On September 17, 2024, the U.S. Food and Drug Administration approved pembrolizumab (Keytruda) in combination with pemetrexed and platinum-based chemotherapy as a first-line treatment for adult patients with unresectable advanced or metastatic malignant pleural mesothelioma [2]. The approval was based on KEYNOTE-483 — formally designated CCTG IND.227 (ClinicalTrials.gov NCT02784171) — a phase 2/3 randomized controlled trial of 440 patients that extended median overall survival to 17.3 months in the pembrolizumab combination arm versus 16.1 months with chemotherapy alone, a hazard ratio of 0.79 with a p-value of 0.0324 [1][5]. It is the third FDA-approved systemic regimen for pleural mesothelioma since 2004, and the first since the October 2020 approval of nivolumab plus ipilimumab from CheckMate-743 [3][6].
Executive Summary
The KEYNOTE-483 trial demonstrated that adding pembrolizumab to standard pemetrexed plus cisplatin or carboplatin chemotherapy extends median overall survival in unresectable advanced pleural mesothelioma from 16.1 to 17.3 months, with a 21 percent reduction in the risk of death (HR 0.79; p=0.0324). Two-year survival rose from 33 to 39 percent; three-year survival rose from 17 to 25 percent. The objective response rate by blinded independent central review nearly doubled — 52 percent versus 29 percent. The September 17, 2024 FDA approval makes pembrolizumab plus pemetrexed and platinum chemotherapy the third FDA-approved first-line systemic regimen for pleural mesothelioma, alongside nivolumab plus ipilimumab (approved October 2020 based on CheckMate-743) and pemetrexed plus cisplatin alone (approved 2004 based on EMPHACIS). ASCO 2025 and NCCN 2025 guidelines now incorporate all three regimens as Strong first-line recommendations. No additional first-line systemic approvals have followed between September 2024 and May 2026.

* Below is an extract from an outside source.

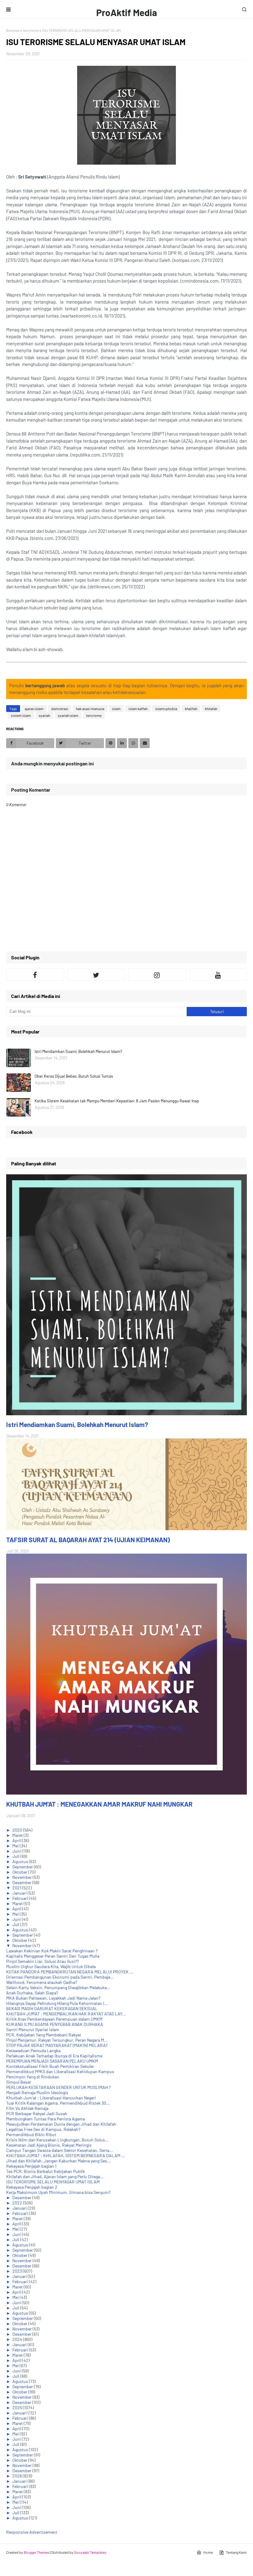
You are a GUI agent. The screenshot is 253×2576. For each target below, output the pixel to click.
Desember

8 Key Facts About KEYNOTE-483 and the September 2024 FDA Approval
- FDA approval date: September 17, 2024 — pembrolizumab plus pemetrexed and platinum chemotherapy for unresectable advanced or metastatic pleural mesothelioma [2]
- Trial designation: KEYNOTE-483 / CCTG IND.227, ClinicalTrials.gov NCT02784171 [5]
- Enrollment: 440 patients with previously untreated pleural mesothelioma at 51 hospitals in Canada, Italy, and France [1]
- Median overall survival: 17.3 months (pembrolizumab combination) vs 16.1 months (chemotherapy alone); hazard ratio 0.79 (95% CI 0.64–0.98); p=0.0324 [1]
- Two-year survival: 39% (combination) vs 33% (chemotherapy alone) [1]
- Three-year survival: 25% (combination) vs 17% (chemotherapy alone) [1][10]
- Objective response rate (BICR): 52% (combination) vs 29% (chemotherapy alone) [1][10]
- Third FDA-approved first-line regimen: Joins pemetrexed/cisplatin (2004) and nivolumab/ipilimumab (October 2020) [3][4][6]
What Is KEYNOTE-483 and How Was the Trial Designed?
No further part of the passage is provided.